Non ci siamo fatti mancare niente

Come si descrive una giornata come quella di oggi ?

Si potrebbe iniziare descrivendo la partenza con tutti i partecipanti smaniosi di cominciare una grande avventura, con i fedelissimi che non si perdono mai un uscita, con un valdostano che non vedevamo da un anno, con una moto nuova e con un compagno che, fresco di pensione, non partirà con noi.

Si potrebbe descrivere il viaggio verso Tirano, addirittura scortati da una macchina della polizia a sottolineare l’importanza del nostro gruppo.

Si potrebbe descrivere la sosta goliardica a Tirano in cui, di fronte al santuario abbiamo incontrato vecchie conoscenze e nuovissime leve.

Si potrebbe raccontare dell’ascesa allo Stelvio in completa solitudine come se fossimo noi ad aprire la strada verso il passo più alto d’Italia tra un cielo blu smeraldo e la neve ancora candida per un inverno non ancora scordato.

Si potrebbe raccontare del tentativo di raggiungere il Gavia a tutti i costi anche provando (invano) ad aprire il passaggio per un altro passo.

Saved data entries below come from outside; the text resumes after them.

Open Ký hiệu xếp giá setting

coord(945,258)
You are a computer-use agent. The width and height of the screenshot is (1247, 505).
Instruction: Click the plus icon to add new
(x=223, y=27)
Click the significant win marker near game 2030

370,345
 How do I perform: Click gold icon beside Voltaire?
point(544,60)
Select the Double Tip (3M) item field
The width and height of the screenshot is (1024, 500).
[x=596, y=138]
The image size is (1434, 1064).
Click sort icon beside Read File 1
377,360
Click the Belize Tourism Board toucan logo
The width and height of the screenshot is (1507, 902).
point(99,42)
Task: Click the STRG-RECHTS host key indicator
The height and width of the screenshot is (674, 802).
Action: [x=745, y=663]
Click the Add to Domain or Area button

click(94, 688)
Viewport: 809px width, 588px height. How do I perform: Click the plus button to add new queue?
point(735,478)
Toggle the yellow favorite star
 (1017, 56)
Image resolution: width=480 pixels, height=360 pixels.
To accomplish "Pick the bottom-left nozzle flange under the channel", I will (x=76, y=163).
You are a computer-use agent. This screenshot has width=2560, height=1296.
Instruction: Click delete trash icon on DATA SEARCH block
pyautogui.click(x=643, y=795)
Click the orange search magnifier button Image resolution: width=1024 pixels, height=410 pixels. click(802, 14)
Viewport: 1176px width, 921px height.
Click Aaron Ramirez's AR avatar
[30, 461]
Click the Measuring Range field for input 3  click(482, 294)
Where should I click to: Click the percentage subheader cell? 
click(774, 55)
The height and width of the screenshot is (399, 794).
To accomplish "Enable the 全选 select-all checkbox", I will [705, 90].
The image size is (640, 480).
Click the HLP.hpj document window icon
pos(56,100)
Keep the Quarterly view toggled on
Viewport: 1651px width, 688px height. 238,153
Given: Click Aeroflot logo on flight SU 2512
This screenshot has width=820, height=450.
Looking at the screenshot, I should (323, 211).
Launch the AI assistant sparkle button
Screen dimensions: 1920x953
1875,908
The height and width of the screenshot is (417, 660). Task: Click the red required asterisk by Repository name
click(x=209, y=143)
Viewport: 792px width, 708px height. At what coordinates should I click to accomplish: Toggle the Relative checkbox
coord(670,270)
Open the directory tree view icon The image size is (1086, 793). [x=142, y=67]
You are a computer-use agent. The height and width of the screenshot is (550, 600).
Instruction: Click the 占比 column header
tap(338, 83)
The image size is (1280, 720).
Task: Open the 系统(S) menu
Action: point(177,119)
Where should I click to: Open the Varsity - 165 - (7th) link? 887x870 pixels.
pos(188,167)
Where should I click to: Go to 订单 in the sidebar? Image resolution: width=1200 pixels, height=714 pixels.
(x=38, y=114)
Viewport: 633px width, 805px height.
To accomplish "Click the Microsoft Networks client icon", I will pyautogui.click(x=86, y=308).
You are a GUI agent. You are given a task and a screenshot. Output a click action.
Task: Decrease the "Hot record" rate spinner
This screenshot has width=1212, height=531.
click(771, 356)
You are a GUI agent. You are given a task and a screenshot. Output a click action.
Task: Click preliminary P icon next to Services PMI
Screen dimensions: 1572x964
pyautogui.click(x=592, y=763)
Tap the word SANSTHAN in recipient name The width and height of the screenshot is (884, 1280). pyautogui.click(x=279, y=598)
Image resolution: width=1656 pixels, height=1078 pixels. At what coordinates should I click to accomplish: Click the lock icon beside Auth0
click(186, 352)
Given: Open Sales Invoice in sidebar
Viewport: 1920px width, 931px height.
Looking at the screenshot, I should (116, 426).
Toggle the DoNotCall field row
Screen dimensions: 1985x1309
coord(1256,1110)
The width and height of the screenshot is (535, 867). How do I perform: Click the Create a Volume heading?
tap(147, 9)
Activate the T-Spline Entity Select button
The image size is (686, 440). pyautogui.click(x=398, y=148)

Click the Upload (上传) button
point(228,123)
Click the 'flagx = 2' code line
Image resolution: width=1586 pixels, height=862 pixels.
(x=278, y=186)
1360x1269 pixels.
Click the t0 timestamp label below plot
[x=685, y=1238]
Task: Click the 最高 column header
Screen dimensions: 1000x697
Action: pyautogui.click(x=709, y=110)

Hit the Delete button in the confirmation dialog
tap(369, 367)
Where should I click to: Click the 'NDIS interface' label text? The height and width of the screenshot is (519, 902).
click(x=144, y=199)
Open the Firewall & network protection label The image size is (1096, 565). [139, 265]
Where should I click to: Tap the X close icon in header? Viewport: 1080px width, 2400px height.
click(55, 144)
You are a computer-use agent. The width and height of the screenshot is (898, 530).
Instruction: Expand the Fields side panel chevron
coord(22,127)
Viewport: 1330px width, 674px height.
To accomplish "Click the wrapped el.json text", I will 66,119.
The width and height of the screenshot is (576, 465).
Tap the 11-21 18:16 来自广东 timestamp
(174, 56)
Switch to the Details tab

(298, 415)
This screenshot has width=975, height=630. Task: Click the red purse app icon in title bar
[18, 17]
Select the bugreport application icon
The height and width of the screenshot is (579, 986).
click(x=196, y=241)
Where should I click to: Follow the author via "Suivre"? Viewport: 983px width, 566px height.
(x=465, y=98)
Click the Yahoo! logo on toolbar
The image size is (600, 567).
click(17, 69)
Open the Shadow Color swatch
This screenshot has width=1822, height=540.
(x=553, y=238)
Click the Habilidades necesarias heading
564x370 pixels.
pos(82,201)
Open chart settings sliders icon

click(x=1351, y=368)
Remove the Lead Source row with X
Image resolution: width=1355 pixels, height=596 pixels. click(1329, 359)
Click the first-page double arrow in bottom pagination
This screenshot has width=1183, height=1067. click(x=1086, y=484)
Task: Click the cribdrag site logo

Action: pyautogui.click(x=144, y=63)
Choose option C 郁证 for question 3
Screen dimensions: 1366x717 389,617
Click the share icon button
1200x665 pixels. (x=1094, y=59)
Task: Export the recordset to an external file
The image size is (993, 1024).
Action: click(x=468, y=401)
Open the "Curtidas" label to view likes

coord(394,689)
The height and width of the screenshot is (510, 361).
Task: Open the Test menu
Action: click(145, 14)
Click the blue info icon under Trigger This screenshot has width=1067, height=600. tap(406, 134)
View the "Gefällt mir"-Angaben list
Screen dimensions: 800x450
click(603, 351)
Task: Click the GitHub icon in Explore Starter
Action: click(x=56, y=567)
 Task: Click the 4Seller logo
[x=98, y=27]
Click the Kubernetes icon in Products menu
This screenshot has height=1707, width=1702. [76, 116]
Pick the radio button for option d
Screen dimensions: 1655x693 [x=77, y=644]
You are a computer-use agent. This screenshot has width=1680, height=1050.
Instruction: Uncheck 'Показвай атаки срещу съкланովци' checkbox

Si potrebbe descrivere la salita da Tirano al Bernina in una Svizzera che non percorrevamo da tanto tempo, la sensazione di tornare in terra elvetica e rivedere Sainkt Moritz e i laghi del Maloja ridiscendendo il toboga fino a Chiavenna.

Si potrebbe raccontare di un rientro in Italia molto singolare con l’imbarazzo di essere fermati e non poter tornare più a casa.

Si potrebbe ancora narrare di una salita al San Marco alle 7 di sera e di una corsa sfrenata verso la vetta mentre il sole velocemente tramonta e la temperatura crolla con la conquista di ogni tornante.

Si potrebbe infine raccontare di una giornata come poche ne si fanno nella vita in cui quando si parcheggia la moto si pensa…non ci siamo proprio fatti mancare niente !!!